### SOURCE MATERIAL
-------------------------
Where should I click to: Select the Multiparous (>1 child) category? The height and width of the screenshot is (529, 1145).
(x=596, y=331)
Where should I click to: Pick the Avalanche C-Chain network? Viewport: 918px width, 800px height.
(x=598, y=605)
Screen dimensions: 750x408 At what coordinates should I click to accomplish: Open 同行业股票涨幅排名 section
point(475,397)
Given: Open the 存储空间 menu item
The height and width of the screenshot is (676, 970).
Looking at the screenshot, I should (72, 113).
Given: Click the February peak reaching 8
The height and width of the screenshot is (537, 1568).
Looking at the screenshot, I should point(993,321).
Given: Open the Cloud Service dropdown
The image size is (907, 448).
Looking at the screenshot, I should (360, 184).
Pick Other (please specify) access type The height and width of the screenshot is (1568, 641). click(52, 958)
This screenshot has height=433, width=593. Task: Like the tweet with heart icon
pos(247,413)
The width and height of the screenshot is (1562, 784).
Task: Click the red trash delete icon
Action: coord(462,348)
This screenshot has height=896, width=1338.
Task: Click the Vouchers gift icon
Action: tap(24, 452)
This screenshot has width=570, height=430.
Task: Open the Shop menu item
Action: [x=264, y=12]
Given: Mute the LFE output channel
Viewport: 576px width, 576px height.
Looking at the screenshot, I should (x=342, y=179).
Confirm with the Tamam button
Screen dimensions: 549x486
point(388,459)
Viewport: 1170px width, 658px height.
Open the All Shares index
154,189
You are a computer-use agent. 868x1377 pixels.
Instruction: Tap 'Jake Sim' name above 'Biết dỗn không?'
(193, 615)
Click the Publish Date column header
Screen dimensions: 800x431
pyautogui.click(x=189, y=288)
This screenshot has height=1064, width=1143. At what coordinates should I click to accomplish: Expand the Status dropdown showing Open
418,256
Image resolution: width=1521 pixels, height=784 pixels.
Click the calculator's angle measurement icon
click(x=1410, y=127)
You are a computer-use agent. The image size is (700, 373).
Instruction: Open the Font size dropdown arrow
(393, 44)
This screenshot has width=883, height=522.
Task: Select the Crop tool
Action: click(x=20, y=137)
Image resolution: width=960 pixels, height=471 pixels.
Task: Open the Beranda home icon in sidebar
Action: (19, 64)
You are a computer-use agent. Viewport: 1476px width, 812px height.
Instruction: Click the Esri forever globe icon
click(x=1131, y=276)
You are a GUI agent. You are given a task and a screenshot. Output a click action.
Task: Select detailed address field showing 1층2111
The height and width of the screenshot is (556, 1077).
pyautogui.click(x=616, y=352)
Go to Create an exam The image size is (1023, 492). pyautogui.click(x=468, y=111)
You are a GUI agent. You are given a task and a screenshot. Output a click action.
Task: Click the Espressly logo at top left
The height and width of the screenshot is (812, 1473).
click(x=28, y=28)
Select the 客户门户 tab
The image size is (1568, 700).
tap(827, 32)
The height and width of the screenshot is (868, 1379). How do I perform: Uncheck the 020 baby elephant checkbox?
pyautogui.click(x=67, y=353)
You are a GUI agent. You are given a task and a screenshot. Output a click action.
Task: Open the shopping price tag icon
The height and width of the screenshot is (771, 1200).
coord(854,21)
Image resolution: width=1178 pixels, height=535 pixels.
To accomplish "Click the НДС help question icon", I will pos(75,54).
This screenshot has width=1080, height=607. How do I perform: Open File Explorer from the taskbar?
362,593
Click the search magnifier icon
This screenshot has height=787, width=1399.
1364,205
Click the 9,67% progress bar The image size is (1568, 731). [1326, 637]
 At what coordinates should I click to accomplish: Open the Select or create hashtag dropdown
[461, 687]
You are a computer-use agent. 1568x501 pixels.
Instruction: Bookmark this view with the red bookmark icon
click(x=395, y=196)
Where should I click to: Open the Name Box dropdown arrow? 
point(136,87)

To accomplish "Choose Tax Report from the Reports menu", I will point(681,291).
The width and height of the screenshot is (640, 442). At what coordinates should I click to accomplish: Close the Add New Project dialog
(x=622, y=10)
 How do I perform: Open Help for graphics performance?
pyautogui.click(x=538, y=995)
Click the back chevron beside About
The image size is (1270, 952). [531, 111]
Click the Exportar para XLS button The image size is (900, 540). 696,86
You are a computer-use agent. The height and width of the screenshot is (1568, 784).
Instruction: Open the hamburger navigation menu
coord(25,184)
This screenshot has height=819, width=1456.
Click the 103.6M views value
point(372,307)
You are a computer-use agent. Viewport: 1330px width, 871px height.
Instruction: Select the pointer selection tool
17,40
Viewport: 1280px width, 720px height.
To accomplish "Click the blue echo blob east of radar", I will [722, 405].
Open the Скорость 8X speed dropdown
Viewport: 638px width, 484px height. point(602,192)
-------------------------
### EXERCISE GOAL
An exact restatement of all the entries above is needed.

### TASK RESPONSE
Where should I click to: Select the Multiparous (>1 child) category? The height and width of the screenshot is (529, 1145).
(x=596, y=331)
Where should I click to: Pick the Avalanche C-Chain network? Viewport: 918px width, 800px height.
(x=598, y=605)
Screen dimensions: 750x408 At what coordinates should I click to accomplish: Open 同行业股票涨幅排名 section
point(475,397)
Given: Open the 存储空间 menu item
The height and width of the screenshot is (676, 970).
Looking at the screenshot, I should (72, 113).
Given: Click the February peak reaching 8
The height and width of the screenshot is (537, 1568).
Looking at the screenshot, I should point(993,321).
Given: Open the Cloud Service dropdown
The image size is (907, 448).
Looking at the screenshot, I should (360, 184).
Pick Other (please specify) access type The height and width of the screenshot is (1568, 641). click(52, 958)
This screenshot has height=433, width=593. Task: Like the tweet with heart icon
pos(247,413)
The width and height of the screenshot is (1562, 784).
Task: Click the red trash delete icon
Action: coord(462,348)
This screenshot has height=896, width=1338.
Task: Click the Vouchers gift icon
Action: tap(24, 452)
This screenshot has width=570, height=430.
Task: Open the Shop menu item
Action: [x=264, y=12]
Given: Mute the LFE output channel
Viewport: 576px width, 576px height.
Looking at the screenshot, I should (x=342, y=179).
Confirm with the Tamam button
Screen dimensions: 549x486
point(388,459)
Viewport: 1170px width, 658px height.
Open the All Shares index
154,189
You are a computer-use agent. 868x1377 pixels.
Instruction: Tap 'Jake Sim' name above 'Biết dỗn không?'
(193, 615)
Click the Publish Date column header
Screen dimensions: 800x431
pyautogui.click(x=189, y=288)
This screenshot has height=1064, width=1143. At what coordinates should I click to accomplish: Expand the Status dropdown showing Open
418,256
Image resolution: width=1521 pixels, height=784 pixels.
Click the calculator's angle measurement icon
click(x=1410, y=127)
You are a computer-use agent. The image size is (700, 373).
Instruction: Open the Font size dropdown arrow
(393, 44)
This screenshot has width=883, height=522.
Task: Select the Crop tool
Action: click(x=20, y=137)
Image resolution: width=960 pixels, height=471 pixels.
Task: Open the Beranda home icon in sidebar
Action: (19, 64)
You are a computer-use agent. Viewport: 1476px width, 812px height.
Instruction: Click the Esri forever globe icon
click(x=1131, y=276)
You are a GUI agent. You are given a task and a screenshot. Output a click action.
Task: Select detailed address field showing 1층2111
The height and width of the screenshot is (556, 1077).
pyautogui.click(x=616, y=352)
Go to Create an exam The image size is (1023, 492). pyautogui.click(x=468, y=111)
You are a GUI agent. You are given a task and a screenshot. Output a click action.
Task: Click the Espressly logo at top left
The height and width of the screenshot is (812, 1473).
click(x=28, y=28)
Select the 客户门户 tab
The image size is (1568, 700).
tap(827, 32)
The height and width of the screenshot is (868, 1379). How do I perform: Uncheck the 020 baby elephant checkbox?
pyautogui.click(x=67, y=353)
You are a GUI agent. You are given a task and a screenshot. Output a click action.
Task: Open the shopping price tag icon
The height and width of the screenshot is (771, 1200).
coord(854,21)
Image resolution: width=1178 pixels, height=535 pixels.
To accomplish "Click the НДС help question icon", I will pos(75,54).
This screenshot has width=1080, height=607. How do I perform: Open File Explorer from the taskbar?
362,593
Click the search magnifier icon
This screenshot has height=787, width=1399.
1364,205
Click the 9,67% progress bar The image size is (1568, 731). [1326, 637]
 At what coordinates should I click to accomplish: Open the Select or create hashtag dropdown
[461, 687]
You are a computer-use agent. 1568x501 pixels.
Instruction: Bookmark this view with the red bookmark icon
click(x=395, y=196)
Where should I click to: Open the Name Box dropdown arrow? 
point(136,87)

To accomplish "Choose Tax Report from the Reports menu", I will point(681,291).
The width and height of the screenshot is (640, 442). At what coordinates should I click to accomplish: Close the Add New Project dialog
(x=622, y=10)
 How do I perform: Open Help for graphics performance?
pyautogui.click(x=538, y=995)
Click the back chevron beside About
The image size is (1270, 952). [531, 111]
Click the Exportar para XLS button The image size is (900, 540). 696,86
You are a computer-use agent. The height and width of the screenshot is (1568, 784).
Instruction: Open the hamburger navigation menu
coord(25,184)
This screenshot has height=819, width=1456.
Click the 103.6M views value
point(372,307)
You are a computer-use agent. Viewport: 1330px width, 871px height.
Instruction: Select the pointer selection tool
17,40
Viewport: 1280px width, 720px height.
To accomplish "Click the blue echo blob east of radar", I will [722, 405].
Open the Скорость 8X speed dropdown
Viewport: 638px width, 484px height. point(602,192)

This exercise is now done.